The difference between Setting and Setting the Scene is the same as the difference between noun and verb.
Setting is the place, time, and tone of a story. Readers need to feel as though your characters exist and no one exists without setting. We are all experiencing a time, a place, and a tone. These factors feed, and sometimes set the boundaries for, plot and characterization.
When you set the scene, you are using the tools that the setting provides. The goal is to make the reader feel what you want without telling them.
Sensory Imagery
As a middle school teacher, the first tools that come to mind are the senses. What sights are around and how can you use them? These don’t have to be grand visions either. If your character is walking around, the colors they see, whether vivid or washed out, can guide your reader to an attitude. Sounds are equally important. Is there distinct music or is it distant? The type of music being played is an easy marker for culture. Come to think of it, so are the smells of specific food being cooked.
The Little Things
The indicators of setting should be done subtly. Small details need to be anchored with purpose to meaningful ideas.
What is it about the weather happening now that shapes a character’s mood and decisions? You can give a hundred reasons why a character should be depressed, but an overcast day can punctuate this feeling. If the sun breaks through the clouds, however, your character might make it outside. Clouds aren’t the only things you can use. Thunderstorms, hail, drizzles, snow, tornadoes, heat waves, droughts, humidity, and mild chills all bring feelings to mind that can be used to shape a reading experience.
There are some locations, like London and Hawaii, where a certain type of weather is expected. With this expectation comes a set of characteristics that shape culture. Dropping details into your writing ties a story to the feeling of a place.
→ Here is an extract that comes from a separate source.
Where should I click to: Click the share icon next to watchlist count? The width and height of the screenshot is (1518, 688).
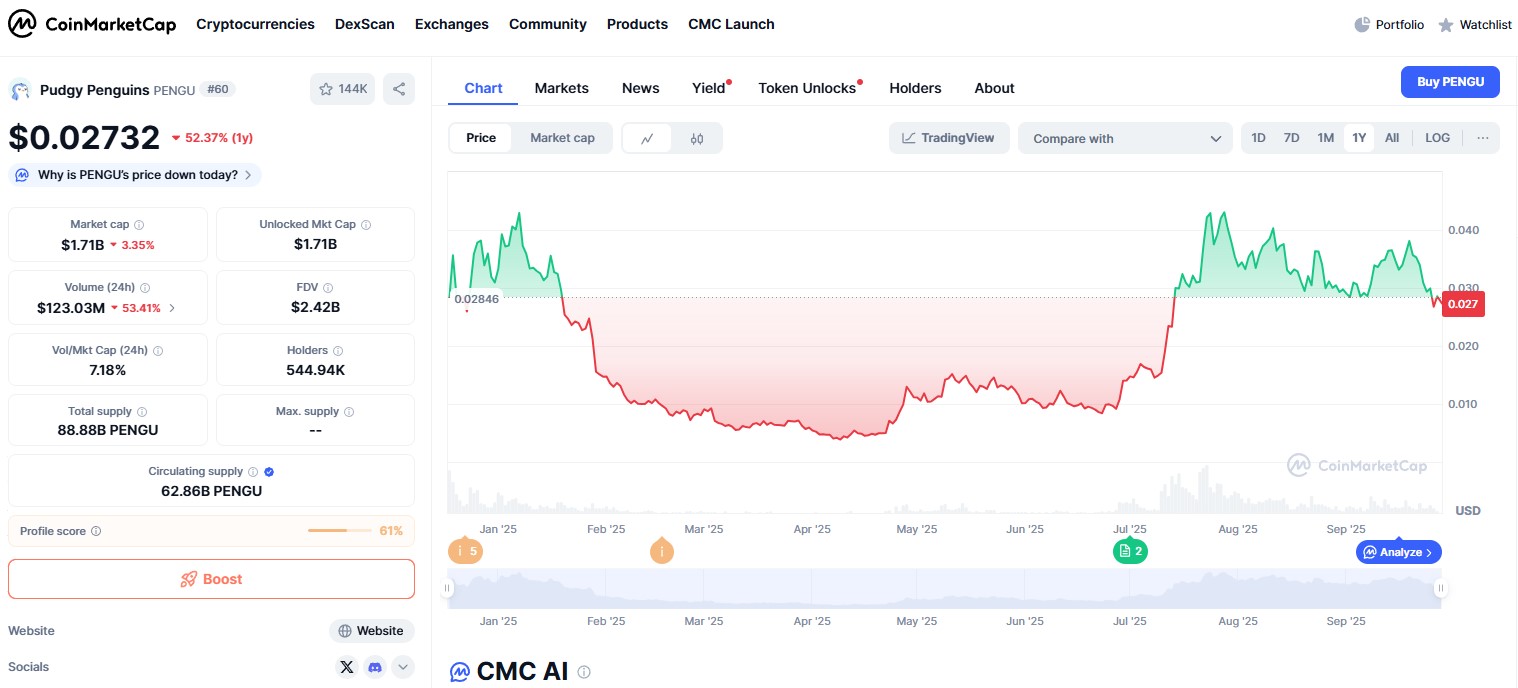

Seasons and time of day are also heavy with meaning. Characters should feel differently in the fall than they do in the summer or spring. They simply do different things and behave differently. Very few people barbecue in the winter, and those who do rarely have the huge party in their yard that typically goes along with the sizzles and smoke. What season makes sense for your story? Similarly, time of day shapes a person’s behavior. This goes beyond showing whether your hero is a morning person. Many people enjoy whiskey but not many enjoy it at 9:30 a.m. A different crowd is at your corner 24-hour Diner at noon on Sunday than there was just eight hours earlier.
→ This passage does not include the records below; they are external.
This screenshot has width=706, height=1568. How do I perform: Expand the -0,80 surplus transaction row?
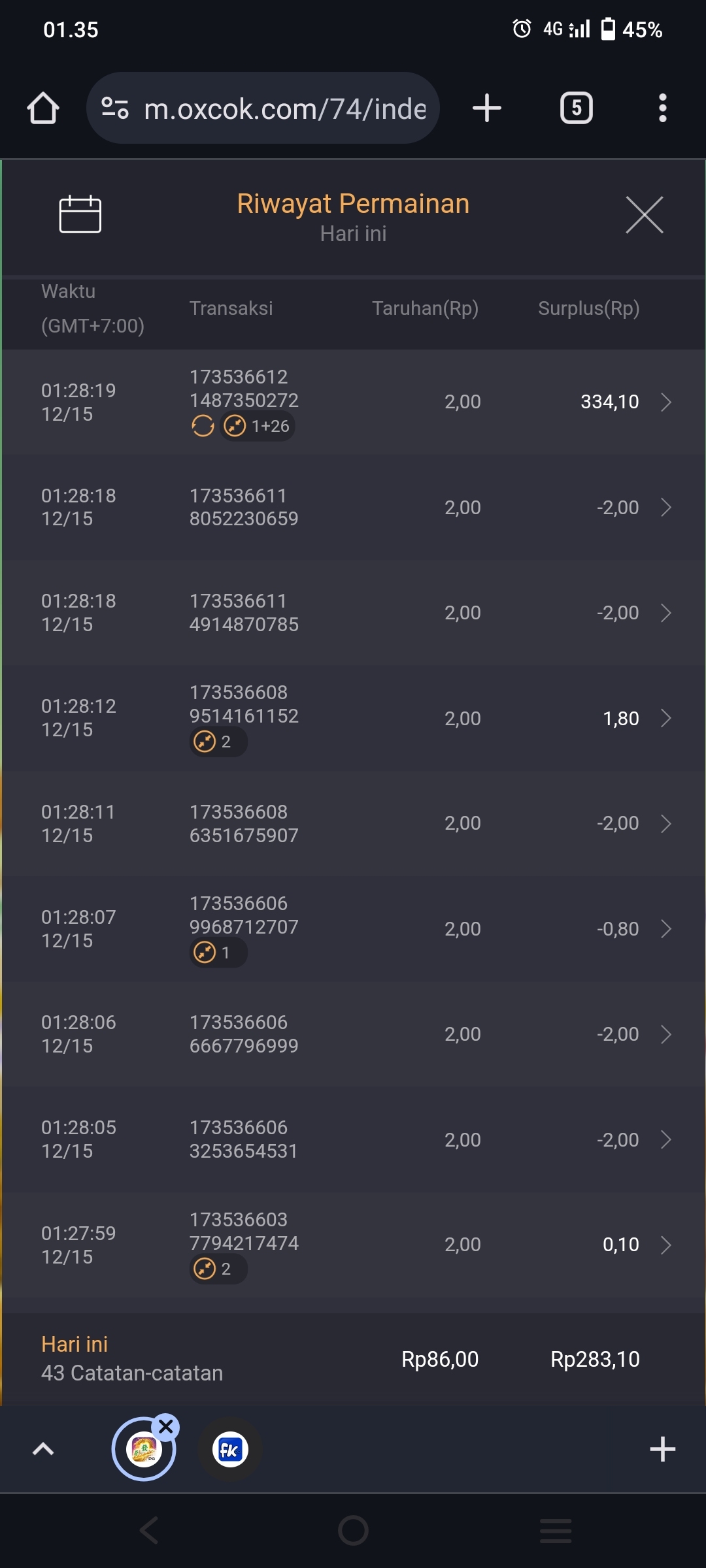(x=665, y=928)
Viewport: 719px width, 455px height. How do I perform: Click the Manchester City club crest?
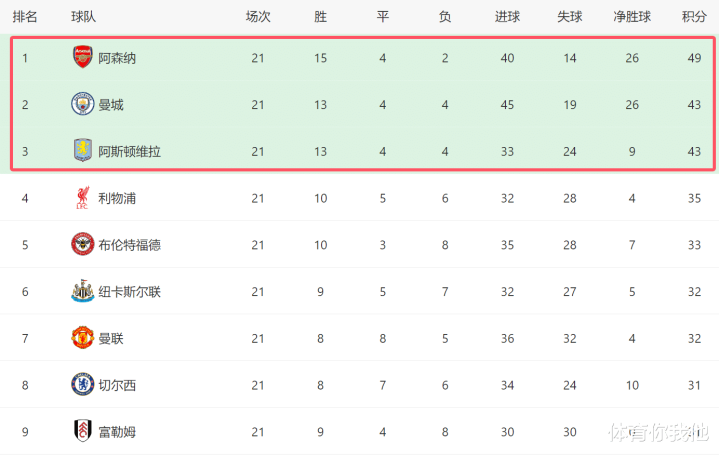82,104
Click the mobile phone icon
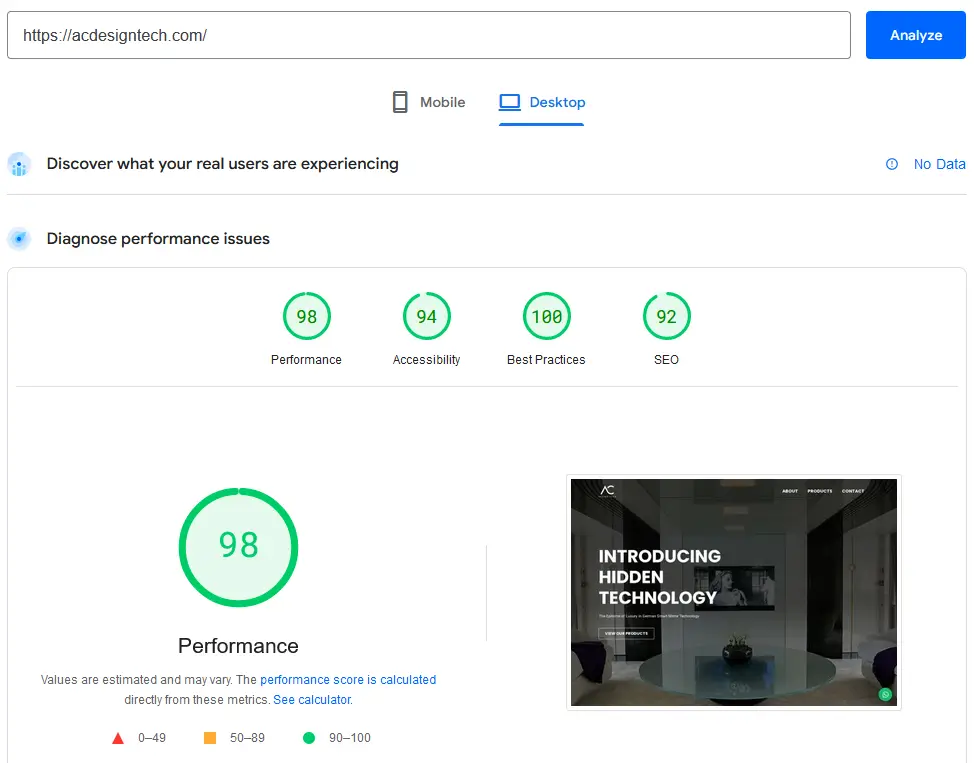Viewport: 974px width, 763px height. (400, 102)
Finally, despite how individual we all like to pretend we are, the people and creatures around us also shape behavior. If your character is walking down a city street in the summer at 1:30 a.m., there is meaning behind whether there are other people around her. Pets, too, have an influence over mood. Does your anxiety-ridden hero need calming? Have him scratch Mittens behind the ear for a moment or two. Even if it has nothing to do with plot, trying not to listen to a couple argue in the apartment next door or seeing six cats run into an alley in April makes your reader feel what you want without having to say it.
When It’s Most Important
You have the most control over your reader at the start of a story. This is when they are most receptive to your introduction of character and setting. There are different expectations for your story when you start in a saloon than when you begin on the bridge of a star ship.
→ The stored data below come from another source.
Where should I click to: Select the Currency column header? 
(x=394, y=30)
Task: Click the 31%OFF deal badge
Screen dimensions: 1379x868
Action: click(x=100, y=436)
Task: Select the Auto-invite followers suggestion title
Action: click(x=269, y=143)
Historical, fantasy, and science fiction stories have high-need settings. This is because what your characters eat, drink, sing, fight with, and believe in are usually different than the reader’s norm.
Don’t Overdo It
Setting the scene is about dropping small details, not going on for pages about a landscape. The days when that was okay are long over. Readers simply don’t have the patience for it. With a little thought and purpose, a sentence or two is all you need to bring a setting to life.